TASK TO COMPLETE: Write the next part of the reflection on prayer and service that follows, picking up after its final sentence.

PASSAGE SHOWN:
>> start
Lessons learned about prayer and service
It’s been a long and exhausting week. Actually it’s been an exhausting couple of weeks. The days have run together and the nights have been short. So has my temper at times.
I spent all of Wednesday in a state of high anxiety not knowing whether we would make it church or not. It’s become a familiar feeling. I work in our church’s AWANA program on Wednesday nights, and although they know my family’s situation and understand that I can’t always be there, I still feel guilty when I can’t.
And this week it was my turn to teach.
I’m not sure, I haven’t counted, but I think I’ve missed more than I’ve been there this year.
All day I think over and over, maybe I’m not supposed to be doing this. Maybe that’s why it’s so hard. Surely if this is what I’m supposed to be doing it wouldn’t be this hard.
I was so convinced that we wouldn’t make it that almost didn’t prepare a lesson. I had even texted my friend to let her know I wasn’t sure I’d be there.
Up until the time we’re pulling out of the driveway, I was panicking that I would have to find some way right before time to start to get a hold of someone to tell them I wouldn’t be there. It’s happened before.
All the time I’m praying over the lesson I plan to teach. It’s one I tried to teach before, but changed at the last minute. I’m sure about it this time, but I feel compelled to bathe it in prayer more so than usual.
I pray over every lesson I teach, even the ones that are prepared for me, but this time I feel pushed to pray more. I assume it’s my distracted state of mind leading me to pray this way, a desperate attempt to find focus.
I remember later that Oswald Chambers said, “Prayer does not fit us for the greater works; prayer is the greater work.”
This overwhelming compulsion to pray doesn’t stop, doesn’t let up, even while I’m teaching I pause to pray.
Afterward was when the moment came. When in the stairwell in between spending hard earned AWANA bucks, and ant bites on little toes, I had the privilege of witnessing a new birth.
And God used that moment to remind me of something that my weary bones had started to forget, and to teach me a lesson or two about service.
He reminded me of the importance of prayer.
I realized that night that my prayers weren’t for me. I was reminded once again how important prayer is. Prayer isn’t preparation for the battle; prayer is the battle.
Long before I gave my awkward lesson, long before we sat on those stairs, before I felt that little tug on my arm somebody prayed. Maybe it was a mother, or a grandmother, or maybe a stranger, but this child was in someone’s prayers.
Prayer does not fit us for the greater works; prayer is the greater work. Oswald Chambers
I’ve always believed in the power of prayer, but sometimes I need a reminder not to neglect this most needful thing. It’s easy to put it off, excuse ourselves from it all together, but prayer is the glue that holds the Christian life together. And it’s the tether that draws the unbeliever.
The world looks on and sneers. “What good does your prayer do,” they say. According to the book of James, quite a lot.
The effectual fervent prayer of a righteous man availeth much. James 5:16
Never give up on prayer. It is the best thing we can do for anyone in any circumstance.
Service is often hard.
I had another realization when my friend that I had texted earlier in the day said, “See, you were supposed to be here tonight.”
>> end
Stored items from a collection:
>> start
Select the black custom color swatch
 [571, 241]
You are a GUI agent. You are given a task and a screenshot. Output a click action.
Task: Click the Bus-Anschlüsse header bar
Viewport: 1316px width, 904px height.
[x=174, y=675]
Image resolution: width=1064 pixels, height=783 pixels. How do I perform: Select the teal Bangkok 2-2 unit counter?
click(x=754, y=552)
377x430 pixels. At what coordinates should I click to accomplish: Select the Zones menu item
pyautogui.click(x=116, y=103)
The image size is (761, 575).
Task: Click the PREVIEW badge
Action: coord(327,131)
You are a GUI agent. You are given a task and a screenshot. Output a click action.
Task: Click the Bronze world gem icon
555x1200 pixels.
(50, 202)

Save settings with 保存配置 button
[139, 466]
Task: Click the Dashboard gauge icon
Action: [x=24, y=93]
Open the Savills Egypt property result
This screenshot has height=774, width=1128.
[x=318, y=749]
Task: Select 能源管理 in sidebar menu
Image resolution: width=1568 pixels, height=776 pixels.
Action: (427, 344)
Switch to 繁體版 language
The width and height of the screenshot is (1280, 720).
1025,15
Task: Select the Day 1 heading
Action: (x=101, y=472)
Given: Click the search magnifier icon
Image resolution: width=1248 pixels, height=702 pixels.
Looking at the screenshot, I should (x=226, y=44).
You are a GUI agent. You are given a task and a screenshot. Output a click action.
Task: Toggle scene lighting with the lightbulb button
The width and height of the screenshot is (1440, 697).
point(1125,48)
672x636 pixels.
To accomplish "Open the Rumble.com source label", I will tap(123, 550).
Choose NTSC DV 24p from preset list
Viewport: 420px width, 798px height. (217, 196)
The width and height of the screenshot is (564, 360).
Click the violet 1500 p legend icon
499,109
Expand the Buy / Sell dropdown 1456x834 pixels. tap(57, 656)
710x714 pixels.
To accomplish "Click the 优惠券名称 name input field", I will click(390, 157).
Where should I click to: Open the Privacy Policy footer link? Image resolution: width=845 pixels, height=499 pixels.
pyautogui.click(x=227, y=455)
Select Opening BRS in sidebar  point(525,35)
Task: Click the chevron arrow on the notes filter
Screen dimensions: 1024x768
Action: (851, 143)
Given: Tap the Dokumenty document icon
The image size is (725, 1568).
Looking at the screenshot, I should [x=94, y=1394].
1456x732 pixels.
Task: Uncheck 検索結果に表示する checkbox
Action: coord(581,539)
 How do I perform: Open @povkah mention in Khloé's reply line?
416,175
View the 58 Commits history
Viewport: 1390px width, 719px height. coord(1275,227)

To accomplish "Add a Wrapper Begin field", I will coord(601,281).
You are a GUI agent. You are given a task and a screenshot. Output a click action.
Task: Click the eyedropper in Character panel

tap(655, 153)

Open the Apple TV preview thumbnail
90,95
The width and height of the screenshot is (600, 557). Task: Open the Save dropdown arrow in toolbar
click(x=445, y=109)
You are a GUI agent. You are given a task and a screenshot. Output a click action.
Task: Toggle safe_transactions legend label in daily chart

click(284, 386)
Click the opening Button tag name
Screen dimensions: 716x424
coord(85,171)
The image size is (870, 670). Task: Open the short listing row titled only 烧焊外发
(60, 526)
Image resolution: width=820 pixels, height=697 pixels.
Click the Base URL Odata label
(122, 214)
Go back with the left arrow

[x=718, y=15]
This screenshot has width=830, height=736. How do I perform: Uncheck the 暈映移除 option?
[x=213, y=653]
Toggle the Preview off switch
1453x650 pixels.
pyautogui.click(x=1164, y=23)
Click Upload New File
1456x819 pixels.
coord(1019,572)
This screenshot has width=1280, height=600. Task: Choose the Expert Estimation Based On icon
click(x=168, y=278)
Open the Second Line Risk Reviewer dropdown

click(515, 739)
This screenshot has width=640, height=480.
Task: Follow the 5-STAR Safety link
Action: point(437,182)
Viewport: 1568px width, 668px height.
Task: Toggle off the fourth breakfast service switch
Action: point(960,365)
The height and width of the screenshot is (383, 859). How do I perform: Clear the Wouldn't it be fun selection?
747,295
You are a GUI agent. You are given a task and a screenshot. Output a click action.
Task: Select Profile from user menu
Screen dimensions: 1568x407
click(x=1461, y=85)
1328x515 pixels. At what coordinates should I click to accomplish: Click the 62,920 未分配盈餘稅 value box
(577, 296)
>> end
RESPONSE TO THIS EXERCISE:
Anyone could have led that child down the Romans road, but for some reason it was me. For some reason that night a little heart was stirred.
We sometimes think that if God wants us to do something it will be easy. But that’s not always the case. It was God’s will for Moses to lead the children of Israel out of Egypt, but it was long hard fight. In the end he didn’t even get to see the fruit of that battle.
Just because God wants it for us, doesn’t mean it will be easy or come automatically.
I do believe that sometimes God closes doors, and when He does we shouldn’t try to open them. But I also believe that when God opens a door, He expects us to walk through it, not sit and wait for something to happen.
Where you are matters
Maybe you’ve thought at some point, that surely you are supposed to be doing something bigger and better for God.
We see pictures and hear stories of children starving in Africa, and we feel burdened. Or we hear statistics about suicide in Asia, and our hearts break. We see news stories about young girls being abused in the Middle East, and we want to help. How can we not?
We look around at suburban Americans, with their first world problems, and think there has to be someone who needs us more.
But, if this is where God has put us, then no one needs us more than the people around us. He puts us where we are for a reason. We shouldn’t try to force our selves into situations where God hasn’t called us.
Those suburban kids matter just as much as the children in other parts of the world. And they do have real problems, hard problems, and heart breaking problems. Problems kids shouldn’t have. Trust me when I say they are in darkness just as much as the children in Africa.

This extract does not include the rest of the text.